South Africa's Jean-Paul Duminy talks with his teammate Hashim Amla as Sri Lanka's captain Angelo Mathews is seen at the background in Pallekele, Sri Lanka.
South Africa's Jean-Paul Duminy talks with his teammate Hashim Amla as Sri Lanka's captain Angelo Mathews is seen at the background in Pallekele, Sri Lanka.
Image: REUTERS/Dinuka Liyanawatte

Kandy wasn’t a good place to be a bowler on Wednesday, not with runs raining like the misty mountain showers that took 40 overs out of the fourth one-day international.

That was first true while Sri Lanka’s Thisara Perera and Dasun Shanaka were launching South Africa’s bowlers to and beyond all parts in a seventh-wicket stand of 109 that set the scorebook on fire for 68 deliveries.

Thus were Sri Lanka propelled to 306/7 in their 39 overs. The creative accounting of Duckworth and Lewis set South Africa a target of 191 from 21.

JP Duminy’s 38, more sweetly struck than anything else he has done in four innings in which he has twice passed 50, was the closest the visitors came to matching Shanaka’s dominance in their reply of 187/9.

Sri Lanka’s win, by three runs, was their first in an ODI against South Africa in a dozen attempts.

But the visitors should have won, what with them needing 63 off the last 54 balls of the game with seven wickets in hand.

Then the ominous 13th over claimed the wickets of the threatening Heinrich Klaasen and Duminy, and with them went South Africa’s momentum.

Seven wickets crashed for 75 runs in 65 balls in what would have been added to South Africa’s damning list of chokes had it not happened in a game that didn’t matter because they have already won the series.

The fuel for the home side’s blaze was the bat of Shanaka, who played the last of his first nine ODIs against Zimbabwe in November 2016.

Where the hell has he been, you might have thought as he lashed 65, his maiden half-century, off 34 balls — four of them hit for four, five for six, and only seven of them dots.

And of the latter just three could be described as defensive.

Shanaka hit the ball with irrisistable confidence, and towards the end of the innings he even had the unpanickable Quinton de Kock — South Africa’s captain, remember — staring down hard at his arms folded tightly across his chest, perhaps to stop him from throwing them up in despair.

Neither De Kock nor any of his bowlers had an effective answer to Shanaka’s assault.

Each of his fours streaked to a different boundary and he put bowlers as contrasting as Keshav Maharaj, Andile Phehlukwayo and Junior Dala over the midwicket fence for six.

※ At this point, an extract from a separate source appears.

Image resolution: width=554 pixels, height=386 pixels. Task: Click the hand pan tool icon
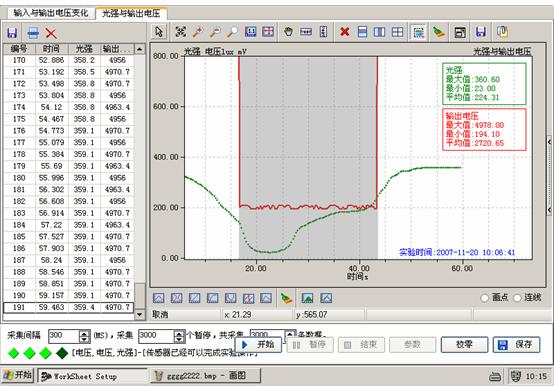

Not that De Kock should be judged too harshly. How does anyone answer something like that, particularly on a willing pitch and a fast outfield only a few metres bigger than the international minimum — both kept in prime condition, despite the rain, by vast squadrons of typically enthusiastic Lankan groundstaff.

Only Duminy, who took 2/35 from his six overs, got away with bleeding runs at fewer than one-a-ball.

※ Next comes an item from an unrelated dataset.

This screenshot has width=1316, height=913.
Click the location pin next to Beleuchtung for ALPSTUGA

Shanaka, who took guard in the 28th over, was finally extinguished in the last over of Sri Lanka’s innings.

You could have had a wry laugh about the fact that Phehlukwayo got him not with a slower bouncer, neither an off-cutter, a knuckleball, nor a back-of-the-hander, but with an old-fashioned seam-up delivery that he slapped straight to cover.

But there was no laughing by then, not by the South Africans at any rate. It was a case of getting out of there alive.

They did, and while Hashim Amla and Duminy were clubbing and clipping 57 off 29 balls for the third wicket victory seemed assured.

Only for Amla to slice a drive to point off Akila Dananjaya in the 10th to go for a 23-ball 40. Then Dhananjaya de Silva had Klaasen — in his first innings of a tour he has been on since the Test series — smartly caught in the covers by Angelo Mathews and Duminy ran himself out trying to take a single that never was.

The direct hit came like a comet, swift and true, from extra cover with two metres to spare. The fielder? That man Shanaka.

The rest of the innings was uncertain, ungainly and unlovely, and it killed off De Kock’s stated ambition of winning the series 5-0.

Whether the visitors can make it 4-1 or the home side can save face with a 3-2 result will be decided in Colombo on Sunday.